PLoS Pathog. http://dx.doi.org/10.1371/journal.ppat.1005552 (2016)

Salmonella typhimurium utilizes a type III secretion system to deliver bacterial effector proteins such as the E3 ligase SopA into host cells. These effectors induce inflammation in the host and co-opt host function in the intestinal epithelium. In order to understand how SopA effects changes in host signal transduction pathways that lead to inflammation, Kamanova et al. first used affinity purification to identify two host E3 ubiquitin ligases, TRIM56 and TRIM65, as SopA-binding proteins during infection. SopA enzymatic activity enhanced TRIM65 ubiquitylation but did not target TRIM65 for proteasome-mediated degradation.

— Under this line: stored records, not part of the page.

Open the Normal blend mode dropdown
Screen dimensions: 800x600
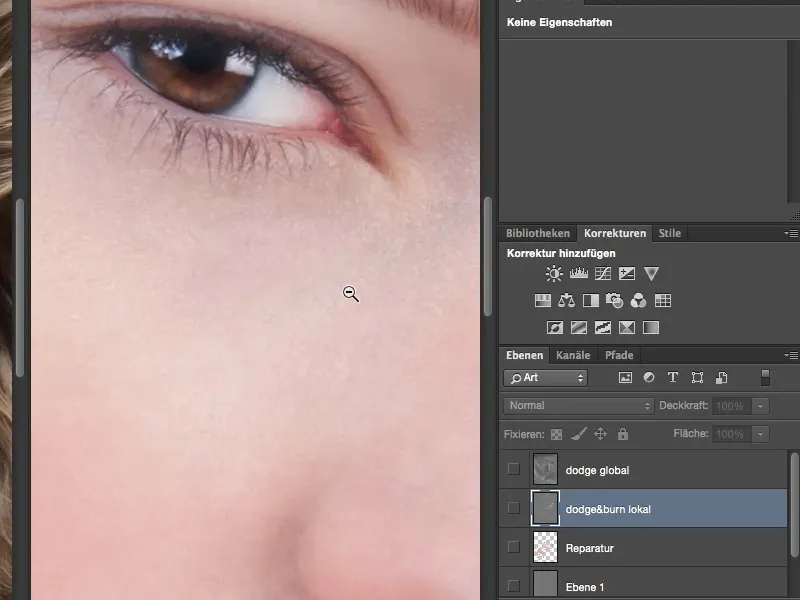pyautogui.click(x=578, y=406)
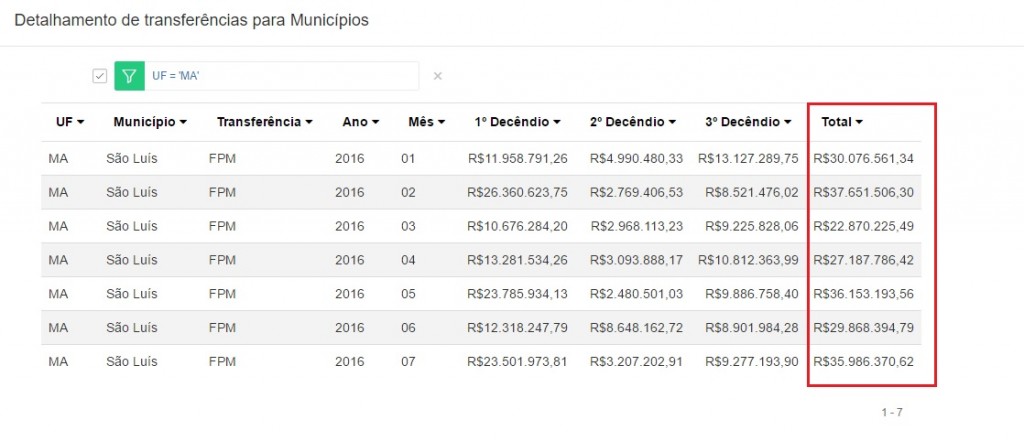Click the month 07 row's Total cell
This screenshot has width=1024, height=441.
[863, 362]
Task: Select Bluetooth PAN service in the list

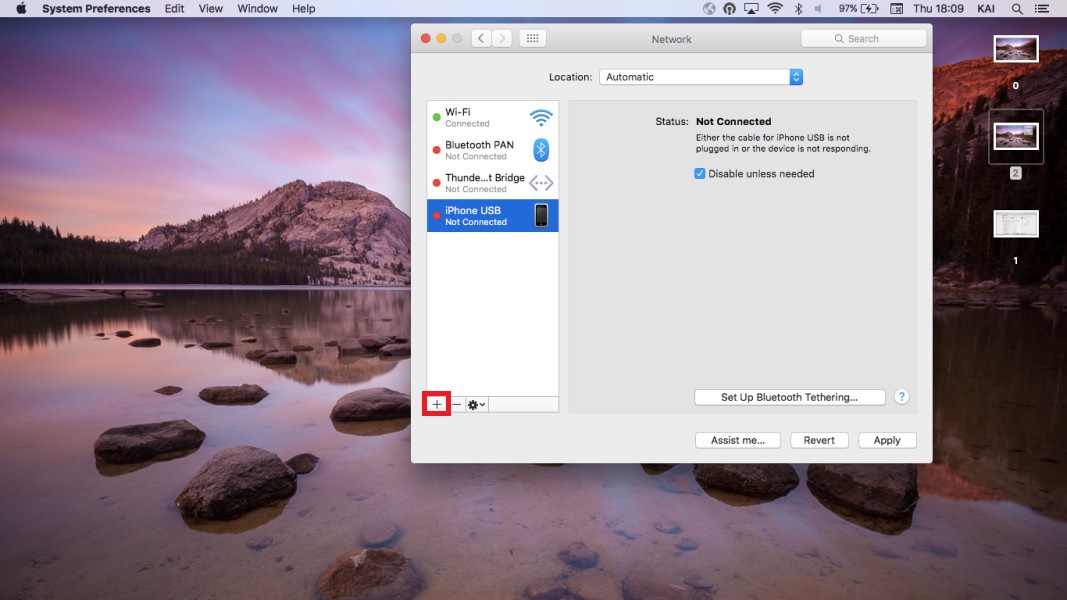Action: [x=492, y=150]
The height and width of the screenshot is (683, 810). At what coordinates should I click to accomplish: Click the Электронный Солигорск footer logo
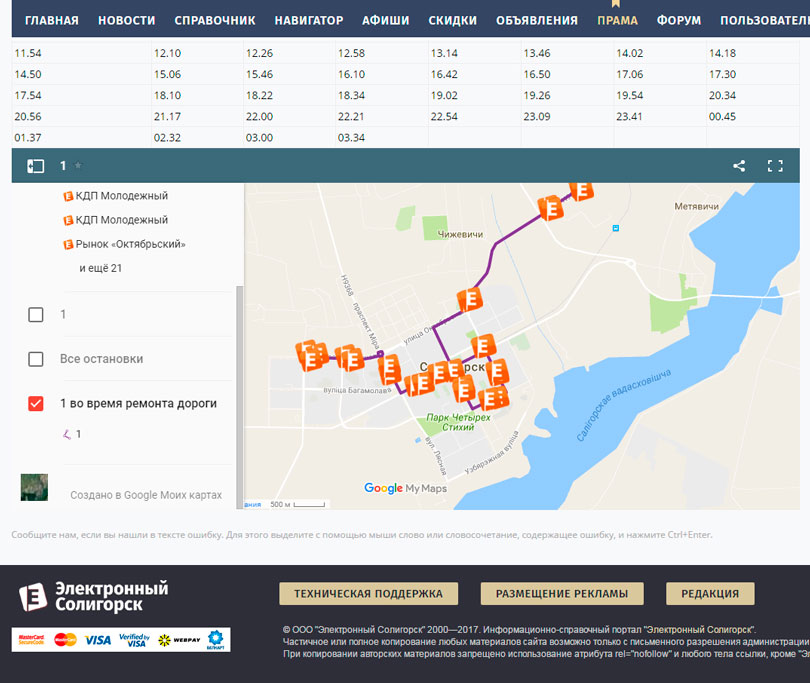point(93,596)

Instead, the authors found that TRIM65 ubiquitin ligase activity was required to promote interactions with the innate immune receptor MDA5 to modulate expression of the proinflammatory cytokine interferon-β. SopA also increased the ability of TRIM56 to stimulate interferon-β expression through RIG-1, another innate immune receptor, and increased the expression of other proinflammatory cytokines in mice infected with S. typhimurium. These results suggest a mechanism whereby bacterial SopA acts through host ubiquitin ligases to mediate host inflammation via two major innate immune receptor pathways, and benefiting the bacteria by providing essential nutrients for growth.